Campeón heroico y asesino de gigantes
El-Lal es un héroe legendario de la mitología sudamericana, un ser cuya vida fue marcada desde su nacimiento por la violencia y salvada por un acto de compasión animal. Su padre, movido por un impulso depravado, intentó devorarlo mientras emergía del vientre materno. Era un acto que habría terminado el relato antes de que comenzara. Pero una rata, criatura pequeña y aparentemente insignificante, intervino. La rata extrajo al recién nacido de ese peligro y lo raptó, llevándoselo a un lugar seguro donde lo criaría como si fuera su propia cría.

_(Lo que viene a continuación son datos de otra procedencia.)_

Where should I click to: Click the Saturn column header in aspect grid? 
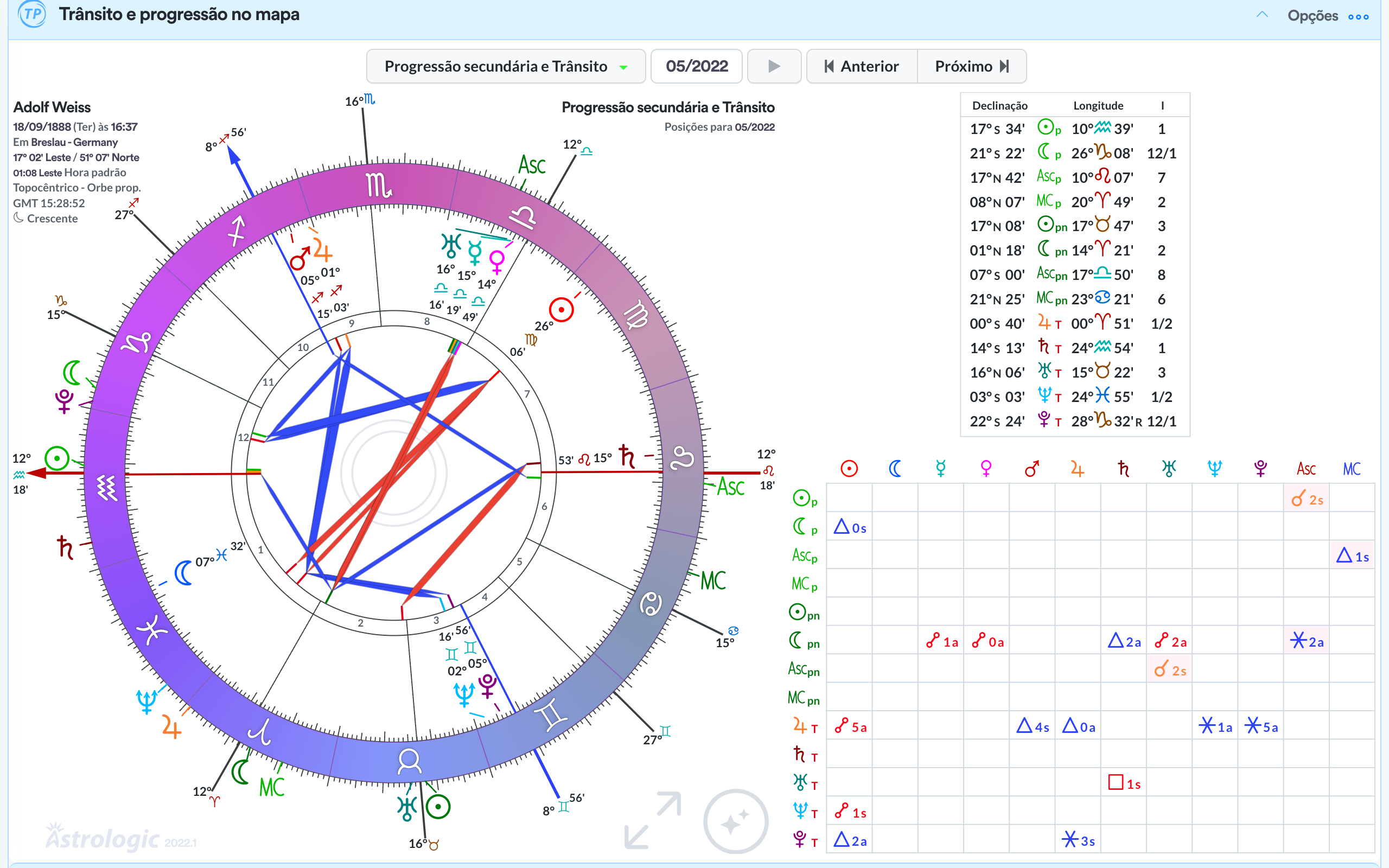pyautogui.click(x=1123, y=468)
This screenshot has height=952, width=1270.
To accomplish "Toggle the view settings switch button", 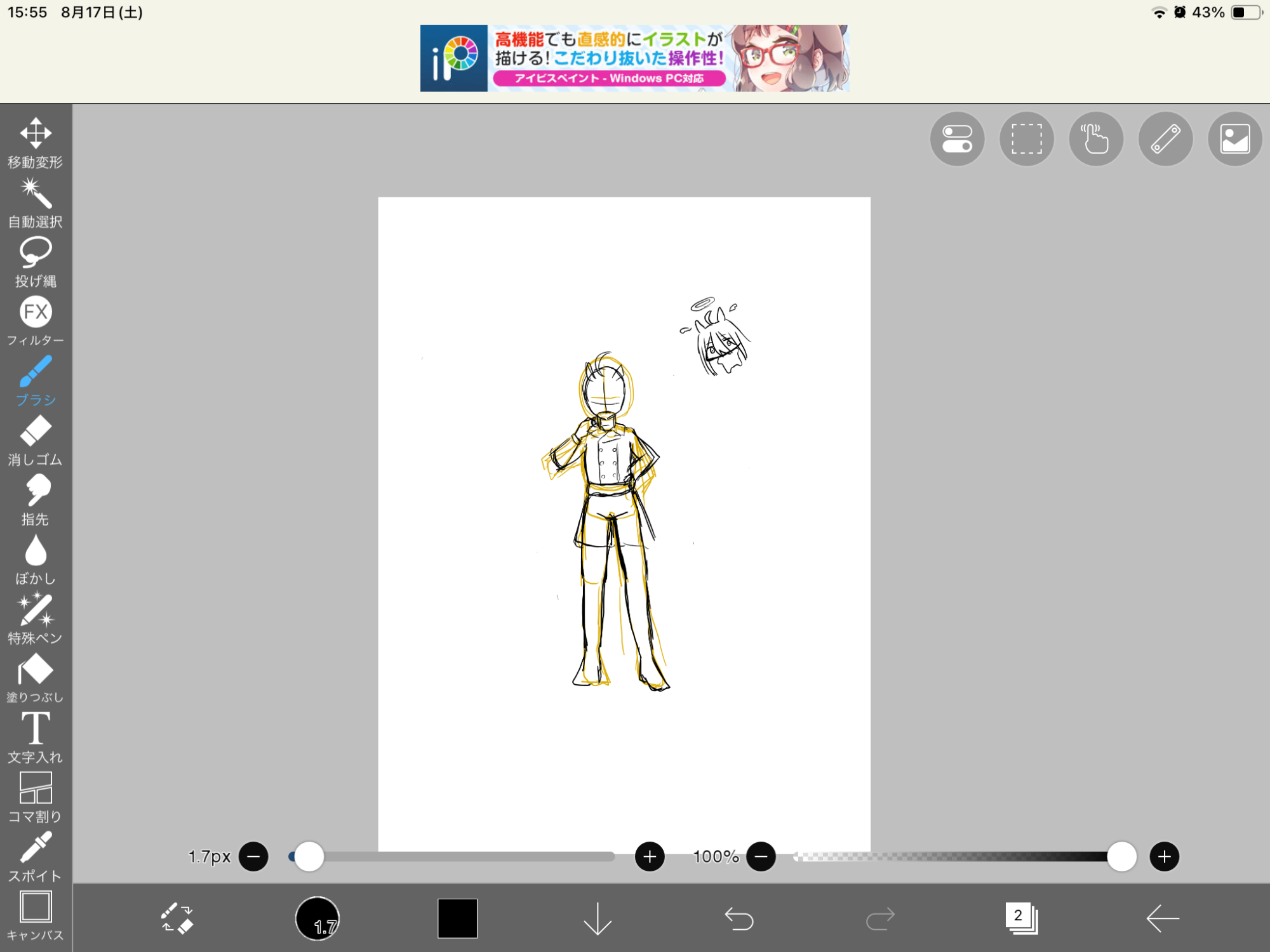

La rata se convirtió en el maestro de El-Lal, enseñándole no solo los secretos de la supervivencia sino la sabiduría sagrada. Le mostró cómo construir un arco, cómo tallar flechas, cómo seguir el rastro de la presa. Con el tiempo, el joven criado por una rata se transformó en un campeón de sus pueblos, un guerrero sin parangón cuya reputación se extendió por toda la tierra. Su principal hazaña fue la destrucción de muchos gigantes malignos, seres que amenazaban la estabilidad del mundo. El-Lal enfrentó a estas criaturas monstruosas y prevaleció, liberando a la humanidad de sus depredaciones.
Pero los registros del mito se vuelven vagos en su conclusión. Cuando El-Lal hubo cumplido su propósito como campeón, se marchó. El relato no especifica hacia dónde, ni si fue muerte, ascensión divina o simple desaparición voluntaria. Tampoco se sabe qué fue de la rata que lo crió, si retornó a una vida ordinaria o si ascendió junto a su pupilo adoptivo. La historia de El-Lal encarna la noción de que los héroes, incluso los más grandes, pueden surgir de los lugares más improbables y que las alianzas más inesperadas pueden generar las hazañas más extraordinarias.